Certainly, when examining the realm of insurance and financial decision-making, it becomes evident that there are notable differences in behavioural tendencies between women and men.

These distinctions have meaningful implications for the insurance industry and emphasize the necessity of customising insurance products to cater to the unique needs of women.

One of the primary distinguishing features of women's behaviour, in the context of insurance, is their heightened inclination towards risk aversion and loss prevention. This tendency can be attributed to various factors, including societal norms, financial responsibilities and care-giving roles often assumed by women.

As a result, they tend to prioritise the protection of their assets and financial stability, making them more cautious when it comes to making insurance-related choices.

They are more likely to seek comprehensive coverage that shields them from potential losses, whether it be in health, property, or life insurance.

These behavioural nuances have a significant impact on the financial choices made by women. They are more likely to engage in careful financial planning, seek advice from trusted sources and make well-informed decisions when purchasing insurance.

Additionally, women's longevity and lifetime earning potential have been increasing, making it crucial for the insurance industry to recognise their evolving needs and preferences.

The insurance industry needs to evolve in order to seize the expanding opportunity presented by women as a significant customer segment.
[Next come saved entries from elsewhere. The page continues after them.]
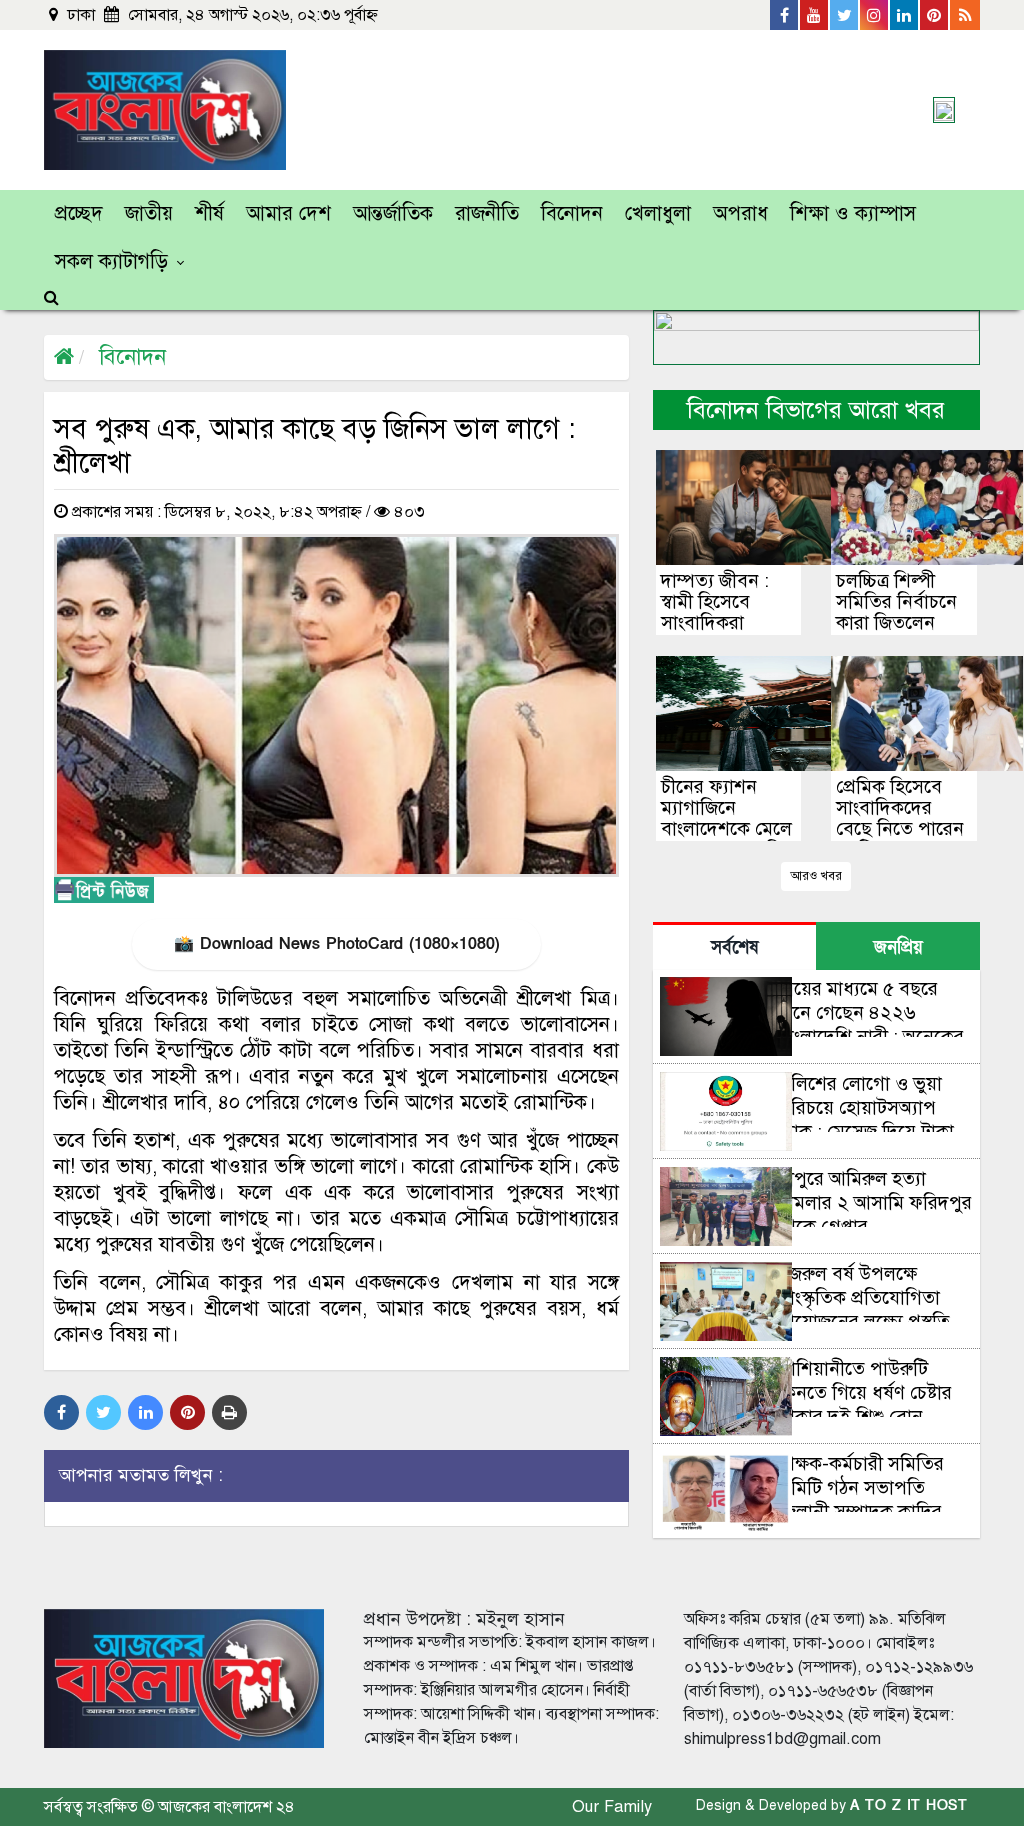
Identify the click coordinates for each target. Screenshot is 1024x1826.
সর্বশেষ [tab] (734, 947)
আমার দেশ (288, 213)
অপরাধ (740, 213)
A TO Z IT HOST (908, 1805)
Insurers must acknowledge the gender-related differences in preferences, discern the appropriate solutions to offer, refine communication strategies tailored to women and determine the most suitable channels for product distribution.
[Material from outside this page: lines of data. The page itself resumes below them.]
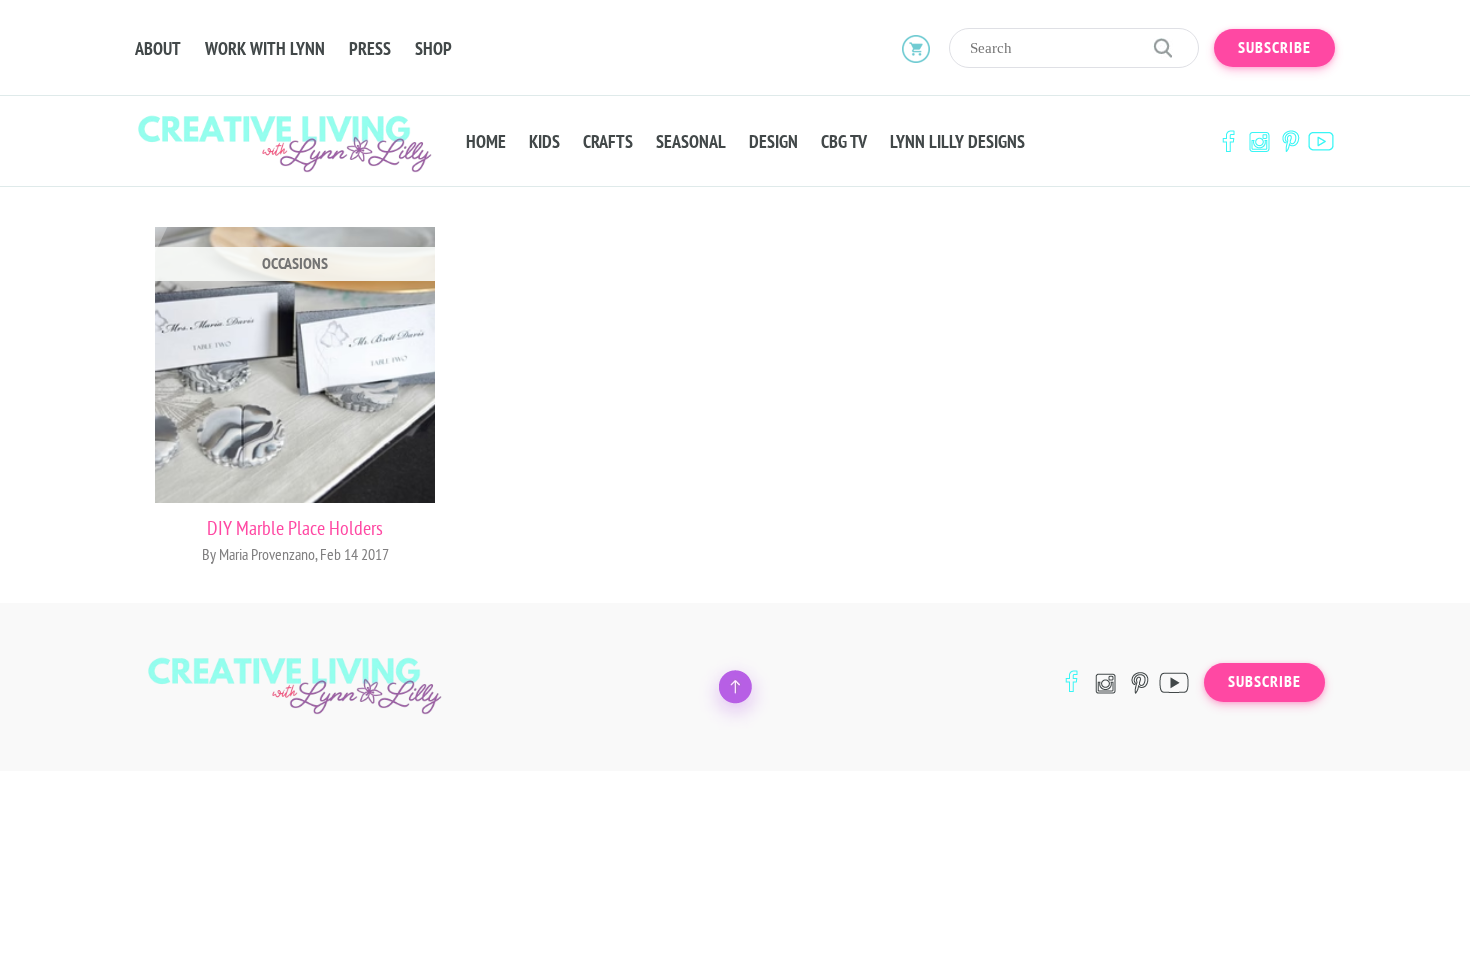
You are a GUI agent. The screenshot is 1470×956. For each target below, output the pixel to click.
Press (370, 49)
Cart (916, 48)
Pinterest (1290, 141)
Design (773, 142)
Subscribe (1274, 48)
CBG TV (844, 142)
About (158, 49)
The rapid expansion of digital platforms, especially in the post-Covid-19 era, presents insurers with new avenues to connect with women and enhance their accessibility to insurance coverage.

Insurance companies that grasp these behavioural disparities between genders are better positioned to serve women effectively. This may necessitate the transformation of insurance value chains, encompassing everything from product design to distribution channels.

A notable trend is the increasing number of women entering the realm of entrepreneurship. For instance, in Kenya, women account for approximately 53 percent of the country's population and about 30 percent of registered businesses and this percentage is on the rise.

However, women entrepreneurs continue to grapple with a persistent funding gap, despite evidence demonstrating that female entrepreneurs generate higher revenue per dollar invested than men.

Similar to all business owners, women entrepreneurs face an array of risks while managing their enterprises. These risks encompass climate and natural catastrophe-related threats, property damages, cybersecurity concerns, liability issues, supply chain disruptions and various forms of business interruptions.

Insurance plays a pivotal role in safeguarding their employees, properties and income. A more tailored approach to insurance could offer women entrepreneurs enhanced protection and support in their business endeavours.

Here in Kenya, where numerous women run small enterprises, micro-insurance provides an affordable means for them to manage risks effectively. It is imperative that both the private sector and government enhance their collaboration efforts to promote greater gender inclusivity and equality within our economy and society.

However, insurance companies are evolving and innovating as they strive to better cater to the needs of women. This transformation is often driven by the utilisation of mobile technologies and the implementation of micro-payment systems.

For example, insurers are developing healthcare coverage and hospital cash insurance specifically designed to align with the healthcare profiles of women.

Recognising and addressing the unique behavioural preferences and financial needs of women is paramount for insurance firms seeking to tap into this influential and underserved customer segment.

By tailoring products, distribution channels and communication strategies, insurers can not only bridge the gender gap but also contribute to empowering women as both consumers and entrepreneurs in the world of insurance.

The writer is the Chief Executive Officer of APA Life Assurance Limited.